Didi Global has asked for a stay in state court action pending the outcome of a dismissal motion in federal court that is still pending. Both actions are in preliminary stages, said the company, which also intends to "vigorously defend [itself] against these claims."

"We cannot predict the timing, outcome or consequences of these actions, and there is no basis to conclude at this point whether such actions will be successful or whether we will be subject to any damages, let alone how much," said Didi Global in its form 20-F, a filing required from foreign firms who trade securities in the US.

Despite its vow to vigorously defend itself, the company said it was cooperating with the SEC investigation, subject to strict compliance with applicable People's Republic of China (PRC) laws and regulations.

The mobility technology platform floated on the New York Stock Exchange (NYSE) on 30 June 2021, raising enough money to become the biggest IPO of a Chinese company on an American exchange since Alibaba floated in 2014.

Just days after the IPO, Chinese regulators launched an investigation into data protection – specifically alleging that the apps collected personal information in violation of PRC laws and regulations, and then promptly removed its ride hailing from local app stores.

Twenty-five more of the company's apps were eventually taken down by the Cyberspace Administration of China (CAC), which cited national security concerns. Subsequently the stock tanked.

By late October, the CAC was pressuring the moderately disgraced enterprise to list in Hong Kong instead. And after just five months on the NYSE, Didi Global announced it would delist in favor of Hong Kong.
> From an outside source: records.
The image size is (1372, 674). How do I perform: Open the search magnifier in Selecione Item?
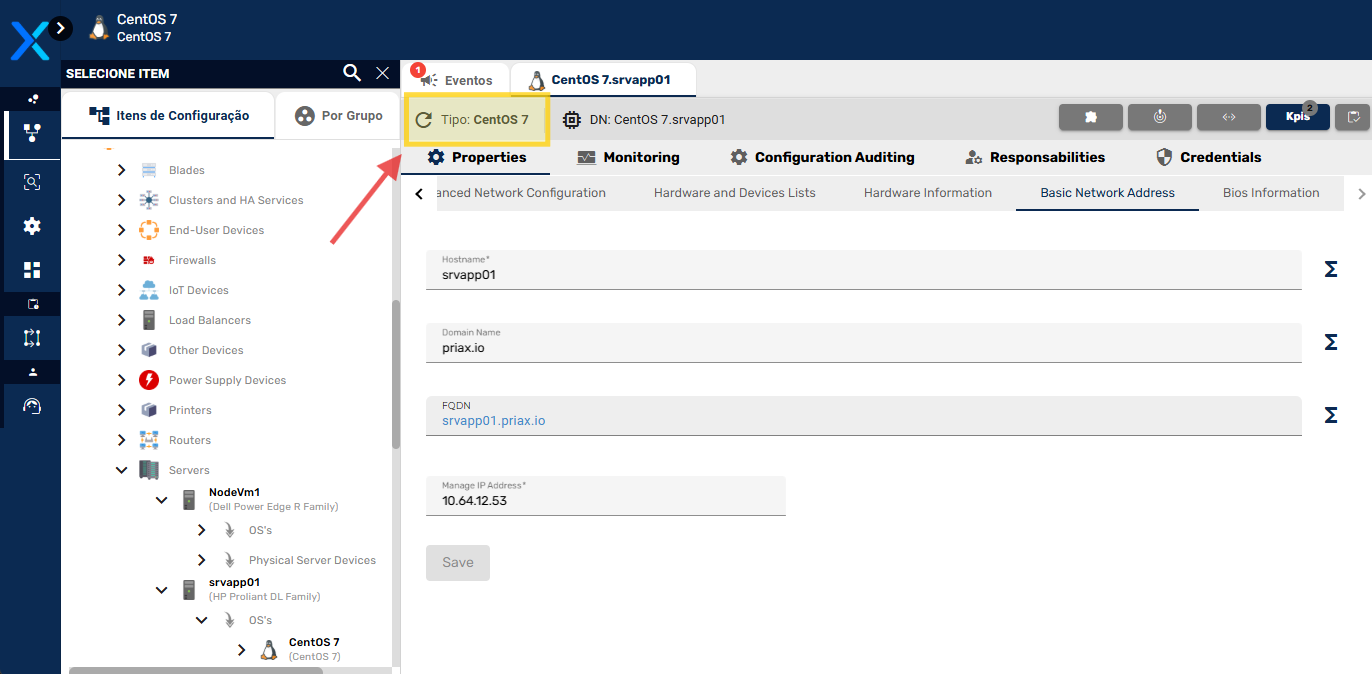tap(352, 73)
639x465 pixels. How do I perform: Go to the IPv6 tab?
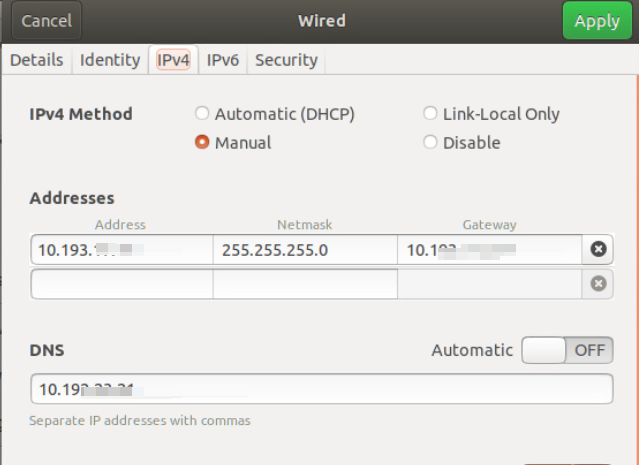point(223,60)
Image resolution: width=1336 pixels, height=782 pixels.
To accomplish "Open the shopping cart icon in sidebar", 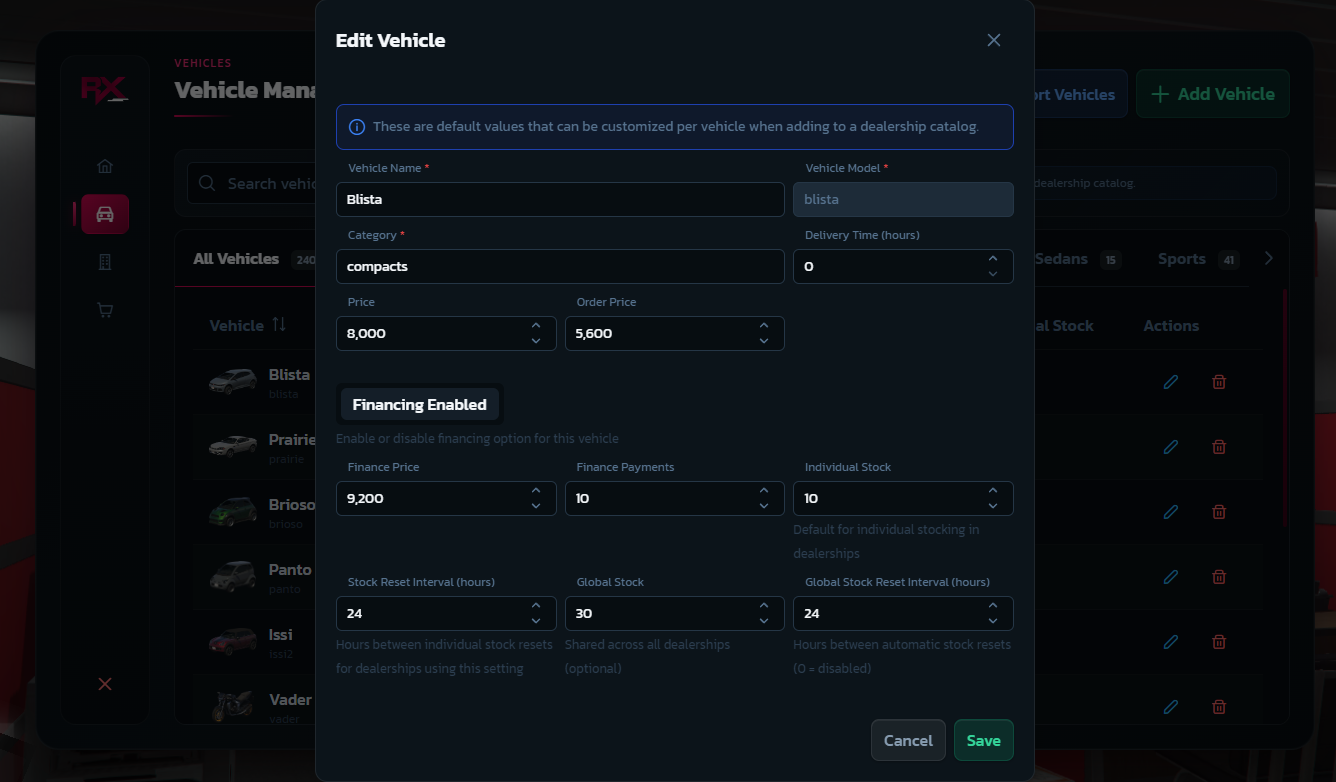I will tap(105, 310).
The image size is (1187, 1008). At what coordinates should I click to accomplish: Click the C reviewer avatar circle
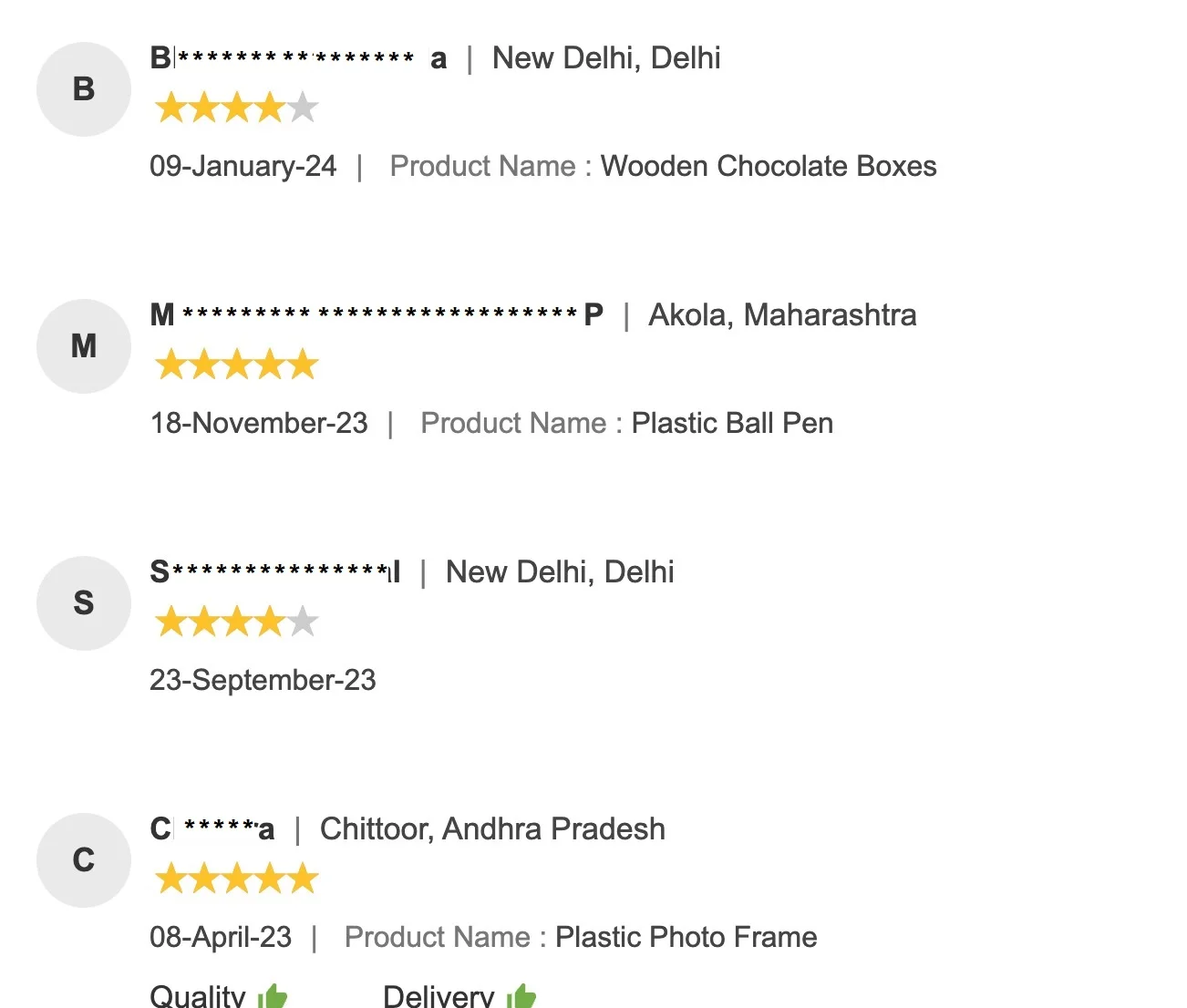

"We have no information on whether or when the prohibition on the download of our apps will be lifted or to measure how much of an impact it ultimately will have on our financial and operating performance. We will continue to fully cooperate with the PRC government authorities relating to the review and rectification measures," said Didi Global in the filing.

In its summary of risk factors on the Form 20-F, the company said new cybersecurity and data security measures and regulations could impose further restrictions, cause significant expenses and expose the company to new legal risks.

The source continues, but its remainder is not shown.